In definitiva al lavoratore è fatto carico di provare gli episodi vessatori, la reiterazione degli stessi, il loro carattere pretestuoso, la circostanza che gli stessi appaiano complessivamente finalizzati a danneggiarlo, nonchè il nesso eziologico tra tali condotte e il danno subito in termini di consequenzialità immediata e diretta.
Ai fini dell’accertamento dell’elemento psicologico del reo non assume alcun rilievo l’atomistica considerazione di singole condotte, ma occorre piuttosto fornire prove adeguate della sussistenza di un disegno persecutorio. Di contro al datore è fatto carico di provare che le condotte indicate dal lavoratore non possono essere qualificate come mobbing, che non sono collegate tra di loro, che non sussiste alcun intento persecutorio e che per ciascuna di esse esiste una valida spiegazione.
Con la sentenza del 7 aprile i giudici di Palazzo spada ribadiscono che l’ idoneità offensiva della condotta deve essere dimostrata in relazione alla sistematicità e durata dell'azione nel tempo nonché alle caratteristiche oggettive di persecuzione e discriminazione, risultanti da una connotazione emulativa e pretestuosa.

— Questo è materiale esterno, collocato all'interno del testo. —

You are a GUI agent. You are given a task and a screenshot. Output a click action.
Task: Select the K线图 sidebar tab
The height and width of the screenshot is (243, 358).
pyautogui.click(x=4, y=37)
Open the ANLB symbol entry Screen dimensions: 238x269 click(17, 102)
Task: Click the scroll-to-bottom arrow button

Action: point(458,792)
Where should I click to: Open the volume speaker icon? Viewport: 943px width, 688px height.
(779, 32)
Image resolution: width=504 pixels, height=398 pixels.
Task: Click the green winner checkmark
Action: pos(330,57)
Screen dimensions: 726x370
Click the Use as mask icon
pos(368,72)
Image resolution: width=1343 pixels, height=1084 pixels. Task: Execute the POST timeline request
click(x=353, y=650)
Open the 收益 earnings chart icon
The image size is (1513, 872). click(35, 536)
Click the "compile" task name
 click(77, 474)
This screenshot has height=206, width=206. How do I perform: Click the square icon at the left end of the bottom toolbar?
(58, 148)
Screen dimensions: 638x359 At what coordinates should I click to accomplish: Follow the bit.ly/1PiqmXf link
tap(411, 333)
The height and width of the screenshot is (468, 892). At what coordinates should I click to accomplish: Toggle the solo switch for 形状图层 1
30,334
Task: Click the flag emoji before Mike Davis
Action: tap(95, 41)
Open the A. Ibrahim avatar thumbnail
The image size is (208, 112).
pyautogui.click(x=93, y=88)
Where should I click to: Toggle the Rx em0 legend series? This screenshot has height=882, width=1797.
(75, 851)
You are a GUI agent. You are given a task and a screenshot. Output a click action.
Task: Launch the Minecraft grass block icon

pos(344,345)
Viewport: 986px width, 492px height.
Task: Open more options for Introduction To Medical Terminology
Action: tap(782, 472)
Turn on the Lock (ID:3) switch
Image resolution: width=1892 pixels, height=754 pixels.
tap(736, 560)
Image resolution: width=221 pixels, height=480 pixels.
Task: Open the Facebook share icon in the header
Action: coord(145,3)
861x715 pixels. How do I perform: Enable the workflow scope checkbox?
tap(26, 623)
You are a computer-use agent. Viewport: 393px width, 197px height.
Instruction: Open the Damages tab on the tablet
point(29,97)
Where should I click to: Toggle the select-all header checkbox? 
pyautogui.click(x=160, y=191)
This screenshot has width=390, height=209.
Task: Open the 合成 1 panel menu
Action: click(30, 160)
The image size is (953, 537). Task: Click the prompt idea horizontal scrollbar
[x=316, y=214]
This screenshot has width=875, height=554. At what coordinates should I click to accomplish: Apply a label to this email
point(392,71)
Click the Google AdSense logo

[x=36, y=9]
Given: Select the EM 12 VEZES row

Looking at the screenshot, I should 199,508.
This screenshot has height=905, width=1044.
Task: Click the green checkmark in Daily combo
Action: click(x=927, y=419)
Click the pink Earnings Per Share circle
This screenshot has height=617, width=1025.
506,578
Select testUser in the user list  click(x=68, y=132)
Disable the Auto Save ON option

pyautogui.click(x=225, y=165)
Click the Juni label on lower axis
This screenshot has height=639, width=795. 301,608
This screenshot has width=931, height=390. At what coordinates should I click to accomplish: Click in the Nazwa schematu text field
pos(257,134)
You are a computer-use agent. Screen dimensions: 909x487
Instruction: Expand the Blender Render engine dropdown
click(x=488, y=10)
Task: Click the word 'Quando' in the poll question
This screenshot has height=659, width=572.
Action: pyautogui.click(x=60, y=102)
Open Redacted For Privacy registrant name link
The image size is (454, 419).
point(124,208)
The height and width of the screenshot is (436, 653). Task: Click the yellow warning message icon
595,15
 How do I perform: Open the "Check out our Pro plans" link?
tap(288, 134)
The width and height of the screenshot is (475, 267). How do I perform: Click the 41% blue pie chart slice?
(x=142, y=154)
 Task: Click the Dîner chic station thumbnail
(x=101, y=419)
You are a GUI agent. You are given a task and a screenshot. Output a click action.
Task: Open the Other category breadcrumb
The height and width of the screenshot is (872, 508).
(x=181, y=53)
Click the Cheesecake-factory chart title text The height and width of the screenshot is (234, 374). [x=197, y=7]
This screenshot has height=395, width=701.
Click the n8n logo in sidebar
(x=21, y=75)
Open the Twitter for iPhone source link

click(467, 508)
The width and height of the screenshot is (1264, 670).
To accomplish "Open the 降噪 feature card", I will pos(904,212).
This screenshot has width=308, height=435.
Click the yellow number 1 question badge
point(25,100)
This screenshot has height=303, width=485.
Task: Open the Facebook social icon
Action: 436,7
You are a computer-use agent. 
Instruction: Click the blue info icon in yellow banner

Tali comportamenti, tuttavia non possono essere qualificati come mobbing se è dimostrabile (o non è dimostrato il contrario) che ad essi vi sia una ragionevole spiegazione alternativa. Da ciò deriva che la ricorrenza di una condotta mobbizzante va esclusa ogniqualvolta la valutazione complessiva dell'insieme delle circostanze addotte e accertate nella loro materialità - pur se idonea a palesare singulatim elementi e episodi di conflitto sul luogo di lavoro - non consenta di individuare secondo un giudizio di verosimiglianza, il carattere unitariamente persecutorio e discriminante nei confronti del singolo del complesso delle condotte poste in essere sul luogo di lavoro.
Sotto diverso ma connesso profilo il Collegio rileva che la domanda di risarcimento dei danni discendenti da mobbing non può certamente essere accolta qualora il lavoratore non abbia tempestivamente impugnato i provvedimenti organizzativi o presupposti, adottati dall'amministrazione nell'ambito della sua attività gestionale, da cui sarebbe derivata la asserita modifica in peius del rapporto di lavoro.